(Data excerpts)
=====
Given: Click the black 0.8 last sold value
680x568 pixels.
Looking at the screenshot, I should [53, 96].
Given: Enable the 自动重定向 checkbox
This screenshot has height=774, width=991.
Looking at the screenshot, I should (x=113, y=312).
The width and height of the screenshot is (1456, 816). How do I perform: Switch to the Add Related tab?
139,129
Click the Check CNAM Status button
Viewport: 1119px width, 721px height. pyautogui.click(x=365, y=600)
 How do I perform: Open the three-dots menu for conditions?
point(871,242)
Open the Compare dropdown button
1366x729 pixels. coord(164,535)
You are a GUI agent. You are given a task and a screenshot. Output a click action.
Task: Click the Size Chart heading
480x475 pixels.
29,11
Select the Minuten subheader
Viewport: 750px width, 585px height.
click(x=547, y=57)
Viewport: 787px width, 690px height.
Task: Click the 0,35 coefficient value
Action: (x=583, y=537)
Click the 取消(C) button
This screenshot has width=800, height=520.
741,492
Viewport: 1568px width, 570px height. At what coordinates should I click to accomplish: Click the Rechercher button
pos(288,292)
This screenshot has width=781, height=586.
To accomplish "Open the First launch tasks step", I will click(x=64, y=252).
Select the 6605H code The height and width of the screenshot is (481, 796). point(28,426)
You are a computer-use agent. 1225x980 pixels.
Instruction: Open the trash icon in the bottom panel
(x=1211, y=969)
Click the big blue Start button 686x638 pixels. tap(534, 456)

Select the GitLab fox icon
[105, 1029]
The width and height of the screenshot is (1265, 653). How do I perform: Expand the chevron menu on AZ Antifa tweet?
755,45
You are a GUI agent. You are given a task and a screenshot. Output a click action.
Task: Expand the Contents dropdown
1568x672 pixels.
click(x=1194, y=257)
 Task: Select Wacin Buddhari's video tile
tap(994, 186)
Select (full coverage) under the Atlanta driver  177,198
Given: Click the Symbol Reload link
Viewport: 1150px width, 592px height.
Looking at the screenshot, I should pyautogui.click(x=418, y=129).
=====
About this exercise: Write an exact transcription of every entry above.

Answer area:
Given: Click the black 0.8 last sold value
680x568 pixels.
Looking at the screenshot, I should [53, 96].
Given: Enable the 自动重定向 checkbox
This screenshot has height=774, width=991.
Looking at the screenshot, I should (x=113, y=312).
The width and height of the screenshot is (1456, 816). How do I perform: Switch to the Add Related tab?
139,129
Click the Check CNAM Status button
Viewport: 1119px width, 721px height. pyautogui.click(x=365, y=600)
 How do I perform: Open the three-dots menu for conditions?
point(871,242)
Open the Compare dropdown button
1366x729 pixels. coord(164,535)
You are a GUI agent. You are given a task and a screenshot. Output a click action.
Task: Click the Size Chart heading
480x475 pixels.
29,11
Select the Minuten subheader
Viewport: 750px width, 585px height.
click(x=547, y=57)
Viewport: 787px width, 690px height.
Task: Click the 0,35 coefficient value
Action: (x=583, y=537)
Click the 取消(C) button
This screenshot has width=800, height=520.
741,492
Viewport: 1568px width, 570px height. At what coordinates should I click to accomplish: Click the Rechercher button
pos(288,292)
This screenshot has width=781, height=586.
To accomplish "Open the First launch tasks step", I will click(x=64, y=252).
Select the 6605H code The height and width of the screenshot is (481, 796). point(28,426)
You are a computer-use agent. 1225x980 pixels.
Instruction: Open the trash icon in the bottom panel
(x=1211, y=969)
Click the big blue Start button 686x638 pixels. tap(534, 456)

Select the GitLab fox icon
[105, 1029]
The width and height of the screenshot is (1265, 653). How do I perform: Expand the chevron menu on AZ Antifa tweet?
755,45
You are a GUI agent. You are given a task and a screenshot. Output a click action.
Task: Expand the Contents dropdown
1568x672 pixels.
click(x=1194, y=257)
 Task: Select Wacin Buddhari's video tile
tap(994, 186)
Select (full coverage) under the Atlanta driver  177,198
Given: Click the Symbol Reload link
Viewport: 1150px width, 592px height.
Looking at the screenshot, I should pyautogui.click(x=418, y=129).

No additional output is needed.